• [Directions] Copy the records below, requests included, from the line containing "Screen dimensions: 461x312" through the end of the records, both ends included. Multiply every coordinate in the answers by 0.8 and round to whole numbers, with halves rounded up, but leave all numbers in the requests unchanged.

------------------------

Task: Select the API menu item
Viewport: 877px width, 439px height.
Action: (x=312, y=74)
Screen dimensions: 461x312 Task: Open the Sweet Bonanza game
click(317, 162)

------------------------

• [Complete answer]
Screen dimensions: 461x312 Task: Open the Sweet Bonanza game
click(254, 130)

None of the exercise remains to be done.